Trump, who campaigned heavily on a pledge to dismantle Obamacare, remained confident.
"It's going to be very good," the president said. "Little negotiation, but it's going to be very good."
But the man who championed the Affordable Care Act offered a scathing critique of the new bill just hours after its release.
Obama called the bill "a massive transfer of wealth from middle-class and poor families" to the very rich that would raise costs, reduce coverage, roll back protections and "ruin Medicaid as we know it."
Even if the measure is ultimately tweaked through amendments in Congress, it "cannot change the fundamental meanness at the core of this legislation," the former president warned in a Facebook post.
McConnell said a fresh CBO score on the new bill was expected next week, and there will be "robust debate" on the floor.
He also said there would be an open amendment process to allow changes.

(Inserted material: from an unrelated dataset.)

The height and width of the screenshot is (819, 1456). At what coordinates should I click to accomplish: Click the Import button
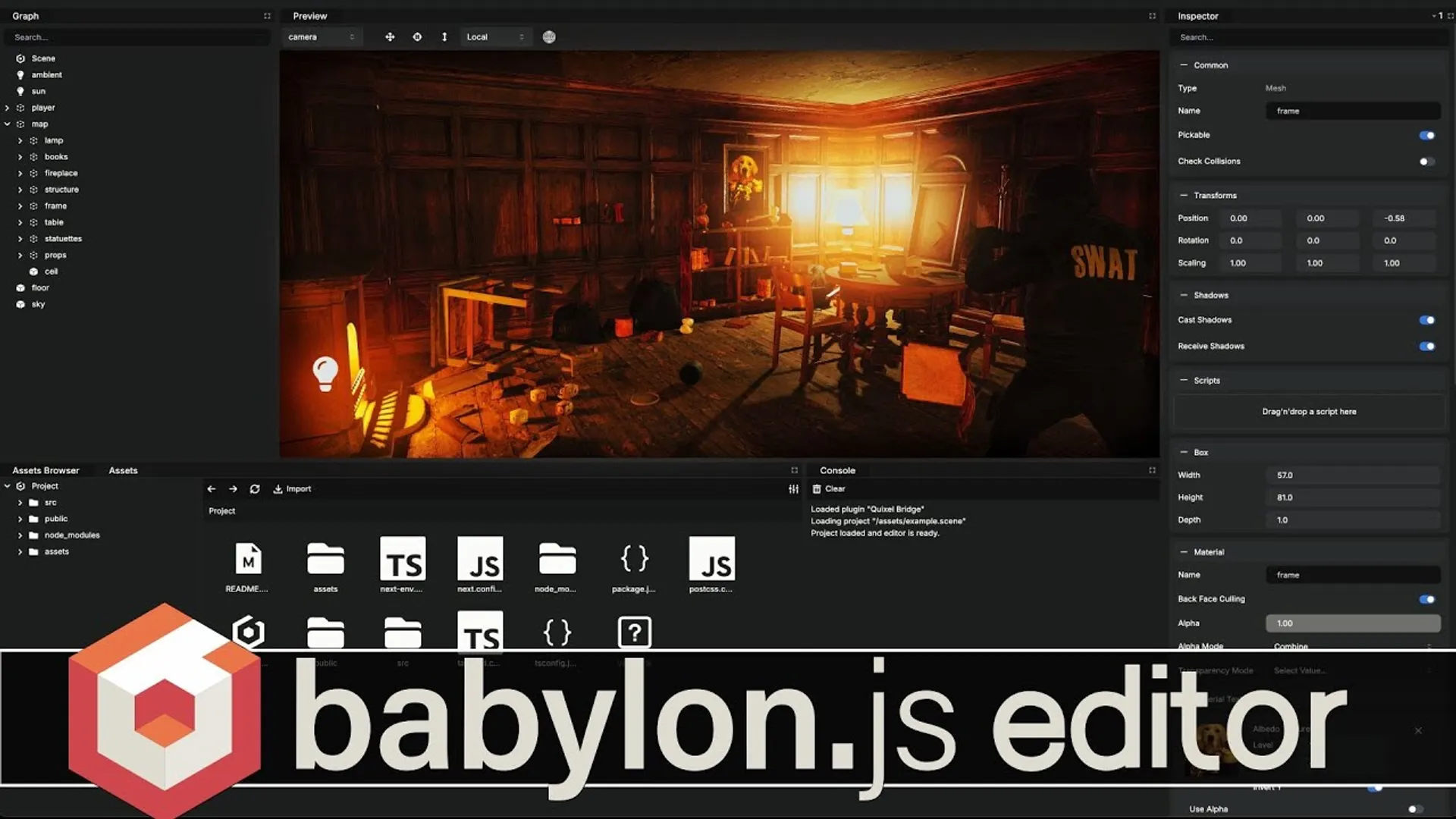[292, 489]
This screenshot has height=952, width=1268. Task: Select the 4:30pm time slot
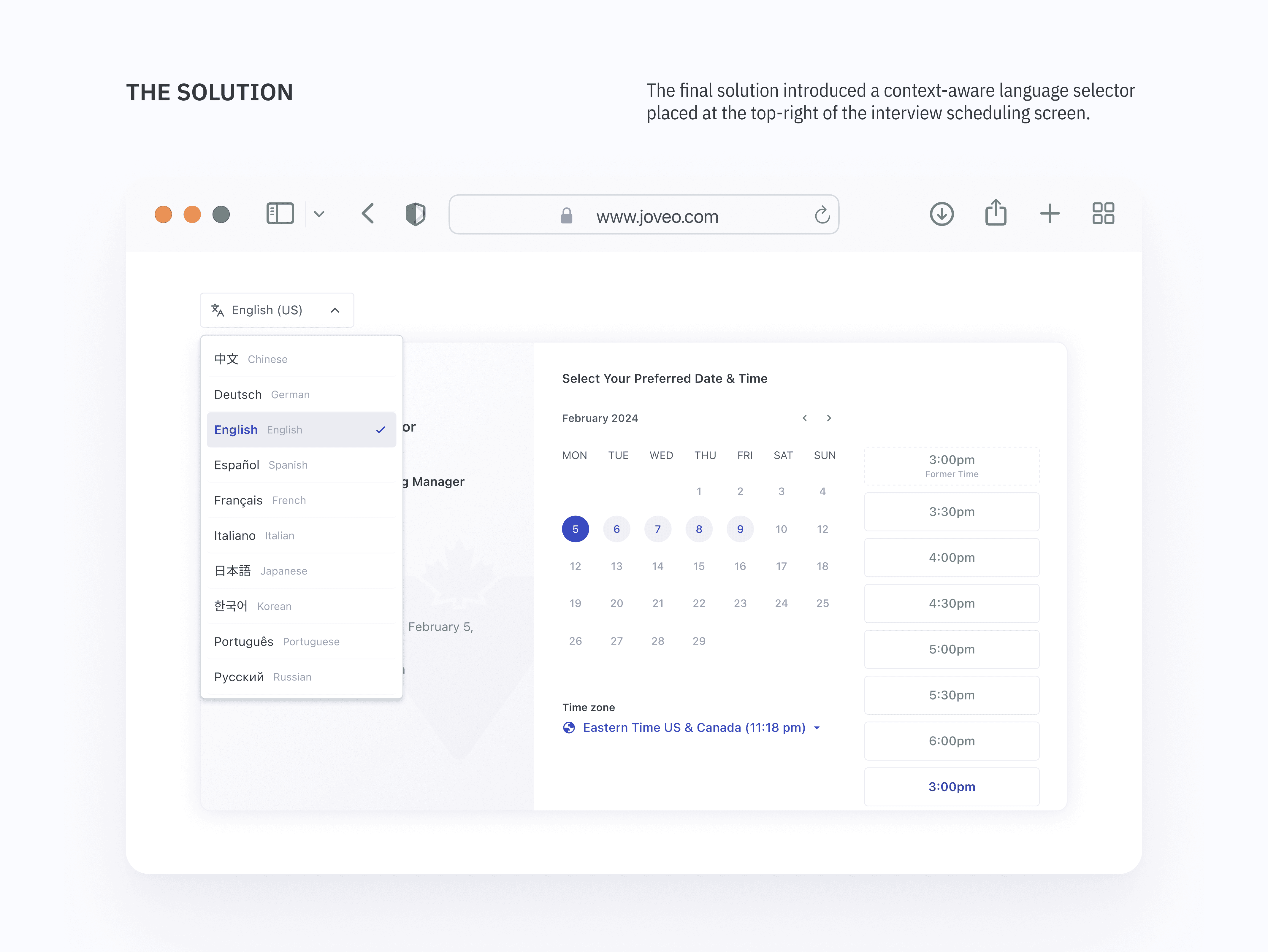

He wants a final vote by the end of the month.
Any new Senate bill would have to be reconciled with the House version.
Top Senate Democrat Chuck Schumer blasted the new bill as "heartless," warning it would eventually cut Medicaid even more steeply than the House legislation, which slashes it by $800 billion over a decade.
While Trump reportedly called the House bill "mean" and wants to see a bill with heart, Schumer said "the Senate bill may be meaner."
The new legislation would eliminate federal funding for Planned Parenthood, a non-profit health organization that Trump's administration has targeted for cuts because it provides abortion services.